“Ice cream has negative calories during the summer months.”
At least, that’s what little old Hungarian ladies used to tell me when I lived in Budapest, Hungary. “Negative calories, huh?” They’d explain that’s because it is so hot outside your body has to work extra hard to digest the ice cold glob of deliciousness set atop a warm waffle cone. Then they’d encourage me to eat ice cream every day.
It sounds like a good plan, don’t you think?
Well, maybe not. But I am in favor of eating cool, summery foods. I’ve been enjoying foods that won’t make me sweat when I eat them. Like ice cream instead of soup. I want cold things that will soothe the blazing 110F heat that’s been bearing down on my body all day.

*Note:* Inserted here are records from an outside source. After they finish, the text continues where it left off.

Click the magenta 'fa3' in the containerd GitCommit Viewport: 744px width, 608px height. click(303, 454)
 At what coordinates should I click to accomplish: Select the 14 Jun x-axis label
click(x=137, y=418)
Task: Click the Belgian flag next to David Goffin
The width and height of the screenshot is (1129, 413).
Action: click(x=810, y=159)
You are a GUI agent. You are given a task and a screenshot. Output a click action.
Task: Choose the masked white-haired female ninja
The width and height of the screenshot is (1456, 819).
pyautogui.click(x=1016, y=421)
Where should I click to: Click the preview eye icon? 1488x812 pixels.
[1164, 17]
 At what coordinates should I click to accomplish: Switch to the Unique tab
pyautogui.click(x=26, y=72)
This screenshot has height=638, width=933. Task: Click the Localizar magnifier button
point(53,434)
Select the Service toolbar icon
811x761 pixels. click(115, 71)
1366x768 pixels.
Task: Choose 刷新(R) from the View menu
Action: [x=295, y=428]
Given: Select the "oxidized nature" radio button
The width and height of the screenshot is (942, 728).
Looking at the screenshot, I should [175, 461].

I don’t really believe those little old ladies from Hungary. Not about the ice cream, at least. But, they also told me I should eat my veggies and I am totally on board with that.
I’ve traded in wintery, warm, cooked veggies for crisp, cold salads. And atop those salads I like to add this deliciously simple blueberry chicken salad.
Since it’s packed with so much nutrition, maybe a little ice cream after the meal won’t hurt.
After all, the little old ladies highly recommend it.
Blueberry Chicken Salad with Basil Aioli
the meat from 1 whole roasted chicken
1 cup crispy pecans
1 cup blueberries (1/2 pint)
8 scallions, chopped (white and light green parts only)
2 apples, cored and diced (optional)
Basil Aioli dressing (get recipe here)
Pull meat from an oven-roasted chicken (save the bones for bone broth!) and chop the meat into bite-sized pieces. Add to a bowl and mix in the pecans, blueberries, scallions, apples and Basil Aioli dressing. Toss to combine. Serve atop a spinach salad, eat alone, or on a piece of toasted sourdough bread.